The litigation alternative is for each party to hire their own attorneys (with minimum retainers usually required by attorneys to avoid working for free), rush to be the first to file the Petition for Dissolution (even though there is no benefit to being the Petitioner versus the Respondent), be the first to file a custody motion or a child support motion or a spousal support motion, pay the attorneys to draft the motions and oppositions and to appear at court and argue over your personal finances and private lives resulting in temporary orders, and then starting the process over again to get permanent orders on support, custody/visitation and property division. This path does not mean you can not try to resolve your disputes informally during the litigation with or without a mediator, as this is how many litigated cases get resolved in the end.

If it is a non-divorce custody or support matter (i.e., modification of visitation, custody or support), the alternative to filing a motion and re-opening or starting a new case, is to simply have both parties meet with a private mediator and work out an agreement together which can be filed with the court as an enforceable order.

The mediation process is extremely flexible and can be used in different ways by different parties depending on their circumstances and needs. A lawsuit or a motion does not need to be filed in order to work out an agreement and create a binding contract and/or an enforceable court order.

Tuesday, November 07, 2006

Beyond "San Francisco" Mediation...

Even though I live and work in (and love) San Francisco, I have intended my posts to be useful to individuals in any city or state.

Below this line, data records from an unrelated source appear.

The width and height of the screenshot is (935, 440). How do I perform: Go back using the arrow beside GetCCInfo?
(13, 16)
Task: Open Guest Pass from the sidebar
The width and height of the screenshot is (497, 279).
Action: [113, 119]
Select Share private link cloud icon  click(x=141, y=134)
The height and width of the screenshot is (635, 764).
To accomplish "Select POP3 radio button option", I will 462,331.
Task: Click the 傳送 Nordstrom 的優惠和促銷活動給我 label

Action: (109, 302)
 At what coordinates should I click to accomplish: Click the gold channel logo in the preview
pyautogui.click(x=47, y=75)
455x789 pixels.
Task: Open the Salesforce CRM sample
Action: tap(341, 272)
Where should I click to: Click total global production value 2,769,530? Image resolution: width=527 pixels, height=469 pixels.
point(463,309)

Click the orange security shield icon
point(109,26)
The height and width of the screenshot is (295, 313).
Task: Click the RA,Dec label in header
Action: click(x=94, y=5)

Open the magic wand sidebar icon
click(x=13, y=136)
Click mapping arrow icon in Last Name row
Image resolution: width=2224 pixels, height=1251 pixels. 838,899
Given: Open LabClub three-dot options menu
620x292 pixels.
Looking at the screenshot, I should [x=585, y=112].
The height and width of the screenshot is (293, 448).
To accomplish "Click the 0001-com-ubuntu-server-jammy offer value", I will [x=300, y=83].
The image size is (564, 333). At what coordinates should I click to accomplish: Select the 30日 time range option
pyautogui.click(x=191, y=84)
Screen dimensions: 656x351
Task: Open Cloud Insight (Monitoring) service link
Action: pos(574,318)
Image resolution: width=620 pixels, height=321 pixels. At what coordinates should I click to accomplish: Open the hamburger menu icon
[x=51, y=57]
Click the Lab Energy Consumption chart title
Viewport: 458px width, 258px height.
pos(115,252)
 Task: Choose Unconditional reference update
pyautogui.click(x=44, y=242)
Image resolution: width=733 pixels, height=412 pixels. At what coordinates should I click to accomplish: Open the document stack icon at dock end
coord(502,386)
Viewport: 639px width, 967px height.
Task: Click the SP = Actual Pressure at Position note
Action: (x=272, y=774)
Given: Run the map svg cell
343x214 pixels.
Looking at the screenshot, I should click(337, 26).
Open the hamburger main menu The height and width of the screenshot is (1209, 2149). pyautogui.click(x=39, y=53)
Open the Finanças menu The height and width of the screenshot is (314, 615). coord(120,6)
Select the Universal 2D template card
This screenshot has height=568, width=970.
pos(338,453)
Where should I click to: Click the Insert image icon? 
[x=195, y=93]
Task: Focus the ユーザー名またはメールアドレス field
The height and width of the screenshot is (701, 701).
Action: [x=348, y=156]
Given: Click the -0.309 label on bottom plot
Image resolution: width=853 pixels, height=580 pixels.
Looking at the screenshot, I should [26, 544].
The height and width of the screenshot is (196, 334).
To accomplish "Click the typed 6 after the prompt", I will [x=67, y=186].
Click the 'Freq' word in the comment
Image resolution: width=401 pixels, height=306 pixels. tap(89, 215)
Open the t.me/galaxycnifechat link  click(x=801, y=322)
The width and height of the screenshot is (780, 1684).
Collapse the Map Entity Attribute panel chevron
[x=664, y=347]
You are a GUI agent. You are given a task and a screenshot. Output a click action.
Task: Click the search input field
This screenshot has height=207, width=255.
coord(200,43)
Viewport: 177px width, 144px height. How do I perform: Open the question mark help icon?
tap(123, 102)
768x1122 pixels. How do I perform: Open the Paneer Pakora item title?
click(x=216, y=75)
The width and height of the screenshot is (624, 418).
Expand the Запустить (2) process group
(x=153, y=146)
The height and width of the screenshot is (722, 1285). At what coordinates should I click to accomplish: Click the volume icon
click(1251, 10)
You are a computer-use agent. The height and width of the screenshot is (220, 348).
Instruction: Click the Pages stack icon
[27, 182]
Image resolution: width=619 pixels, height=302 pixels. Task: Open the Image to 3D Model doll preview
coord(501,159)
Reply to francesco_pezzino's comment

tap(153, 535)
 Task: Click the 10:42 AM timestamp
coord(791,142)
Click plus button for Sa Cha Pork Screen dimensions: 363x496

But I have been concerned that I might be limiting my readership to just locals, or even just Californians, by calling this "San Francisco Mediation."

I was recently introduced over the Internet to Family Law attorney Pieter M. Droppert, who practices in New Jersey and who publishes a weblog called New Jersey Family And Divorce Law Blog. Pieter posted a link on his weblog to some of my posts which he believed might be helpful to readers of his readers - in New Jersey or wherever else they may live.

I have now been reading his blog, as well as the blogs of some fellow mediators who publish blogs directed towards mediators (see my Mediation links on the side panel- they're the ones I read!), and I am happy to report that all of these blogs are relevant to my mediation and law practices regardless of the business addresses of the weblog writers. I am now getting the sense that my own weblog may have some relevance to others well outside of the San Francisco Bay Area based on the links back to my weblog. My point is to help get useful information out - and it seems to be working...

Saturday, November 04, 2006

A Long Day's Mediation...

An interesting and fairly typical mediation this week involved two individuals who have been entangled in their lawsuit for almost two years and who are facing a trial date this month.

In this case, each party paid half of my full day fees at 9:00 a.m. the morning of the mediation. By 9:30 a.m., one party's attorney told me that if we couldn't settle this case by noon, they were going to leave. I asked for a little flexibility on that due to the complex nature of some of the issues. I said that we would be making progress by noon, but we were not likely to have a final agreement on all issues from three hours of mediation on a case that had been battled in court for two years.

By 1:30 in the afternoon, both parties were threatening to walk out of the mediation because of the demands of the other party. One of the reasons the parties stayed was that they both understood they had already paid for my services for the full day and that they might as well get the benefit of what they had already paid for. The other reason is that their attorneys both recognized that progress was indeed being made and that this was going to take some work by all of us to accomplish a workable solution to the entire case.

By 4:30 p.m., the attorneys began getting creative with settlement options and we turned a corner in the negotiations.

By 6:30 p.m., the settlement agreement had been prepared by the attorneys and signed by the parties and their attorneys. I congratulated the parties and their counsel and commended everyone for their hard work. It was a long day, but a productive and successful day for everyone involved.